Den Schlusspunkt aus Fuß- und Tanzgruppen sowie Festwagen setzte das Dabringhausener Dreigestirn mit Peter III. sowie Prinzessin Theresa und Bauer Frank, die auf ihrem Prunkwagen tatkräftig von Bürgermeister Rainer Bleek unterstützt wurden. Ohne die zahlreichen Gruppen und Cliquen am Zugweg, die sich für den Rosenmontagszug verabreden und treffen, wäre das närrische Treiben nur halb so lustig. So hatten sich neun Nachbarn vom Drosselweg mit selbstgebastelten Kostümen als "Drosselweger Achterbahn" verkleidet und zogen viele bewundernde Blicke auf sich.

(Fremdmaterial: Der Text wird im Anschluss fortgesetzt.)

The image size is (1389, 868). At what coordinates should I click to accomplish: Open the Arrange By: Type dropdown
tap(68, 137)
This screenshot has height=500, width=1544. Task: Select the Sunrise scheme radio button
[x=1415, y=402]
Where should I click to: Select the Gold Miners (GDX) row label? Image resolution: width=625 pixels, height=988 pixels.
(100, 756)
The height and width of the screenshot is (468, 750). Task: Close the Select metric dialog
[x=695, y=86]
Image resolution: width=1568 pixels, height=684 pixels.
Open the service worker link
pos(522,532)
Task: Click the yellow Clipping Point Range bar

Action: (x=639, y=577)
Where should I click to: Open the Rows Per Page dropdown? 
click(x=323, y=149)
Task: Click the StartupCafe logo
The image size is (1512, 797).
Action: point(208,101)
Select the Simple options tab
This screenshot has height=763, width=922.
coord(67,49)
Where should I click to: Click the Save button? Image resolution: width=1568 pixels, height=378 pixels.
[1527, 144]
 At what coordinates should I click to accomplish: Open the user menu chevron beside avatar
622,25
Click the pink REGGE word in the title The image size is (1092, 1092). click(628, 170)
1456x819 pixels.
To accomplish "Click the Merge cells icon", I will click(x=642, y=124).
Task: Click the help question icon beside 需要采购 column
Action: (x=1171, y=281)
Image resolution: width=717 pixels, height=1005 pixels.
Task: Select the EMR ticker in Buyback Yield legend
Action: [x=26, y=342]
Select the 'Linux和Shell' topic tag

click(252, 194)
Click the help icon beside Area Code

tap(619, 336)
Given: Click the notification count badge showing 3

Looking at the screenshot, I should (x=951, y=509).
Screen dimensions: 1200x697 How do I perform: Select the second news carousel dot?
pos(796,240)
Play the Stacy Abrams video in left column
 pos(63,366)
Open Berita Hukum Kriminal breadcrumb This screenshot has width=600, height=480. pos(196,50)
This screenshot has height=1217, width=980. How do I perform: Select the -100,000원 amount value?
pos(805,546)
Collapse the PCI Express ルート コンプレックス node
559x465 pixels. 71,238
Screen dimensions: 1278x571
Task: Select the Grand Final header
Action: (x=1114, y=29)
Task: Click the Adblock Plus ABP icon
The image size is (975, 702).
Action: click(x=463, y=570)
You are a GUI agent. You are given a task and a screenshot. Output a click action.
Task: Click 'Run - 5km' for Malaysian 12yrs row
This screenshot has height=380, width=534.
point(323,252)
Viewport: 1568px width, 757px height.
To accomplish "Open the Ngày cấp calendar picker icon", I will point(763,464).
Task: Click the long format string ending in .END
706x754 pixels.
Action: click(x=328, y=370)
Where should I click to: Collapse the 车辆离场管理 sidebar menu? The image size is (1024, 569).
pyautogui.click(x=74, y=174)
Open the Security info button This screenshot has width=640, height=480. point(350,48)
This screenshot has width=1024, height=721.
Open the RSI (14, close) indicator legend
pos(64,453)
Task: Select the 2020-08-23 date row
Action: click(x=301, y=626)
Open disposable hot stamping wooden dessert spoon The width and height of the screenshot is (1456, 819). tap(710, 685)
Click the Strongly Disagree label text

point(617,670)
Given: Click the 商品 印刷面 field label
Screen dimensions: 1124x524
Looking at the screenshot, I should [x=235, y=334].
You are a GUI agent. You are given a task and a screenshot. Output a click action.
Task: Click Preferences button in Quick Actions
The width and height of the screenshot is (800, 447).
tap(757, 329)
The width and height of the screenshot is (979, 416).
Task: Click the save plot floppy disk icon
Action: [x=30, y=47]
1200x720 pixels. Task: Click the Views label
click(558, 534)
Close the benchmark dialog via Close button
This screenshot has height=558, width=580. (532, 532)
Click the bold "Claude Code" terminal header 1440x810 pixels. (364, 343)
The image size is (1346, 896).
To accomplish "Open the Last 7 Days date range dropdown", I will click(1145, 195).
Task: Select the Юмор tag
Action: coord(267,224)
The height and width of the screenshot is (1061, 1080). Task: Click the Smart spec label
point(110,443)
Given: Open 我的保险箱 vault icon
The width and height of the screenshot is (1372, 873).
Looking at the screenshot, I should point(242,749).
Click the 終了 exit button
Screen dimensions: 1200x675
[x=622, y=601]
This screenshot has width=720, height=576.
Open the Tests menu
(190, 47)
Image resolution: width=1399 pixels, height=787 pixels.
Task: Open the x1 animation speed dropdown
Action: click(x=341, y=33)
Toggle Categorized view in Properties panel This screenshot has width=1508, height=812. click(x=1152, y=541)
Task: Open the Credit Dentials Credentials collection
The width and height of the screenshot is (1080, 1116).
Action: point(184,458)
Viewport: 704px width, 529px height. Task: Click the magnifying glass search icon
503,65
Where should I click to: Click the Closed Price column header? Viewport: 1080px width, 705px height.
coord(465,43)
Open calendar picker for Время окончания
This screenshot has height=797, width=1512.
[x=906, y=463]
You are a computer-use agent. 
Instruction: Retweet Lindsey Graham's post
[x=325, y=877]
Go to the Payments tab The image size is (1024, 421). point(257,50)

Im Kreis von 20 Freunden und Verwandten feierte Nina Neven am Zugweg ihren 30. Geburtstag. Sie lachte: "Das haben sich meine Eltern vor 30 Jahren doch genau überlegt, dass ich diesen runden Geburtstag ausgerechnet am Rosenmontag 2017 feiern kann."

Am Ende des fast dreistündigen Spektakels blickte Zugleiterin Elke Fröhlingsdorf auf einen gelungenen Höhepunkt des Straßenkarnevals zurück. "Es herrscht Super-Stimmung, wir haben schönes Wetter, und es hat alles wie vorgesehen ohne Pannen funktioniert. Obendrein blieb das ganze Geschehen friedlich." Ähnlich bilanzierte der städtische Beigeordnete Jürgen Graef, der mit Ordnungsamtsmitarbeitern vor Ort war, die Veranstaltung: "Es gibt nichts, wo man sich Gedanken drüber machen müsste."